Dustin Pedroia still seeks his first postseason hit of 2008, although he was leading the ESPN poll for AL MVP, not that it matters.

Ellsbury would have stolen second base in the 7th inning, if he didn't 'shape' the steal with a popup slide and overslide the base. Dammit.

Buck Martinez does an absolutely fantastic job predicting pitch selection and sequences. No wonder that former catchers are frequent managerial candidates.

As for ex-Red Sox around the playoffs, Manny moves into the NLCS, along with Nomar and D-Lowe, and Jamie (Social Security) Moyer. Moyer has only won 214 games since seasons he was 30 years old. He's won 20 games twice and is tied for 48th in pitching wins All-time at 246. Seven of those wins came with the Sox. Yet, he's never finished above 4th in Cy Young voting. He's won 82 games since being 40, including winning 20 games at age 40. By comparison Roger Clemens won 61 Vitamin B12-aided games and Randy Johnson 65 after age 40. Even Warren Spahn only won 75 after age 40. Phil Niekro won 121 after forty, and Nolan Ryan 71. So what Moyer has done is pretty remarkable.

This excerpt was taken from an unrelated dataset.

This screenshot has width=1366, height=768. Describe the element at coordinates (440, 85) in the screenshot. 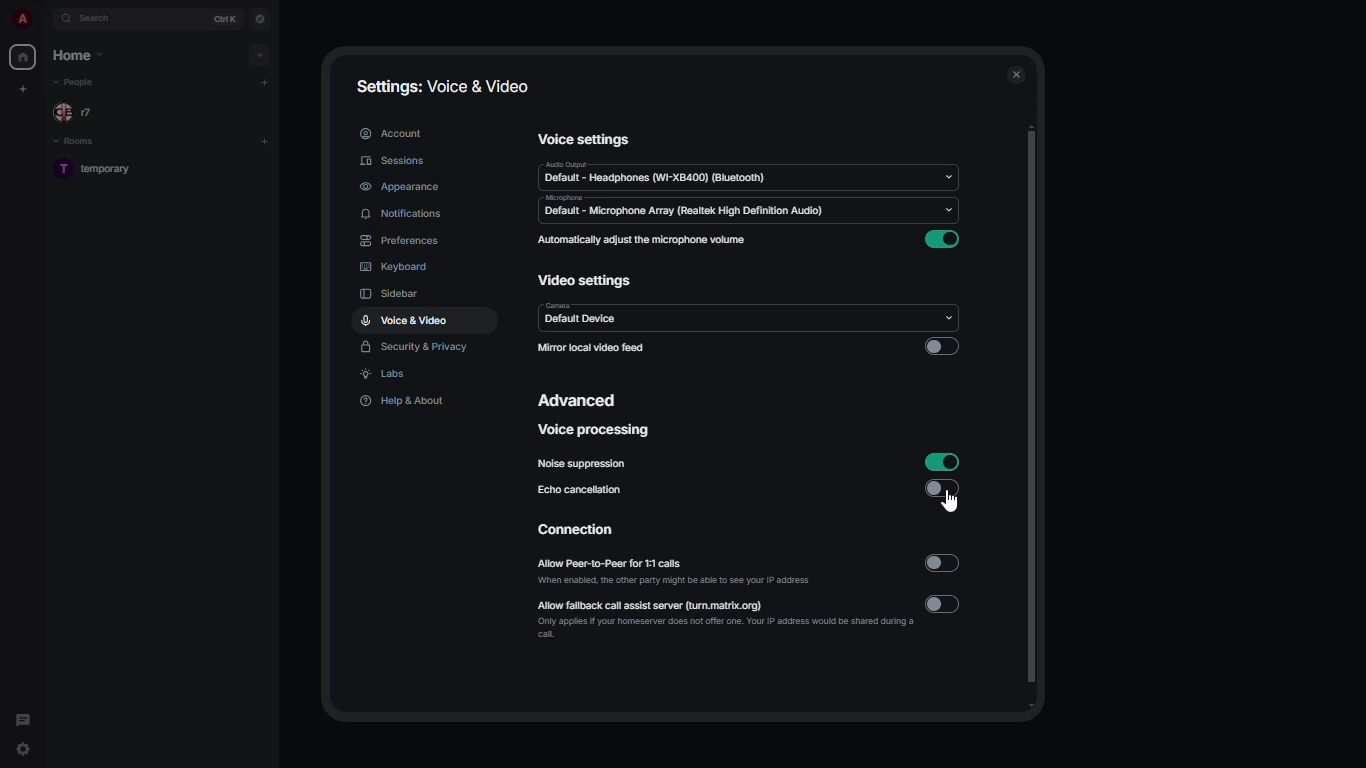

Thursday, October 02, 2008

Stepping Up

The last time the Sox faced the Angels, they were in the last throes of the Ramirez era, with Manny quitting on the team. Manny's migration improved two teams, illustrated today.

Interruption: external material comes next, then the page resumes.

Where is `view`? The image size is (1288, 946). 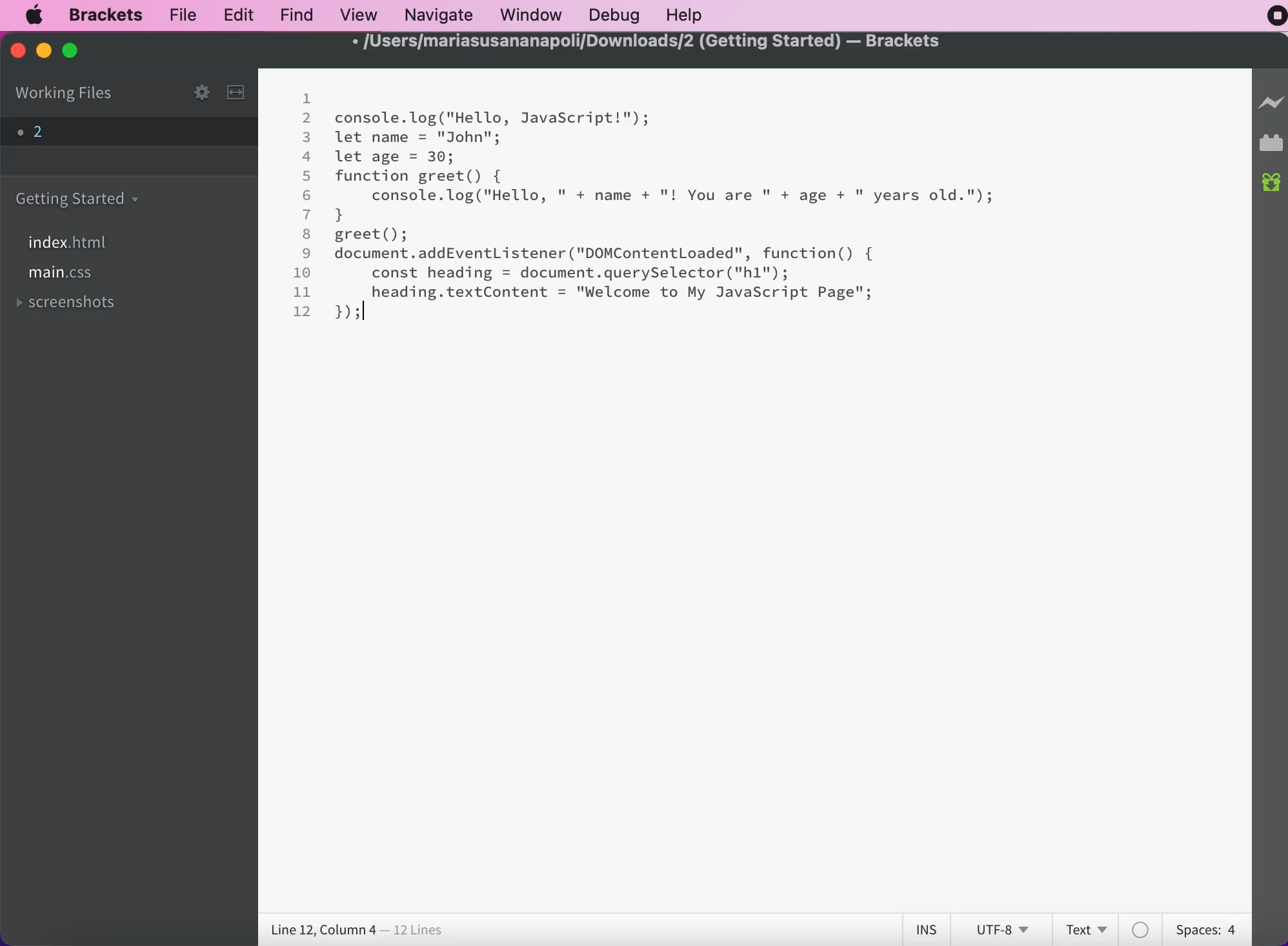
view is located at coordinates (357, 14).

Jon Lester affirmed Terry Francona's faith with seven strong innings (one earned run), and superior eighth inning defense by Jacoby Ellsbury and Youkilis preserved a lead on a two-run Bay Blast. Ellsbury made a remarkable diving catch and Youk made a brilliant right field to third base throw on a blooper over his head to nail Vlad G trying to go first to third.

Lester's win runs his career W-L record to 29-8. Heady stuff, verily.

The Sox continued their postseason dominance over the Angels, and will that weigh on them?

Jonathan Papelbon closed out the Halos, striking out the side in the 9th.

Jacoby Ellsbury has clearly worked to seal the inside hole he had, and added a pair of stolen bases and four hits (one was erroneously called an error, but okay it's three) in solidifying his macro-pest standing in the leadoff spot.

One game doesn't win a series, but the Sox should feel that the regular season blues against the Angels are irrelevant, in Belechickian style.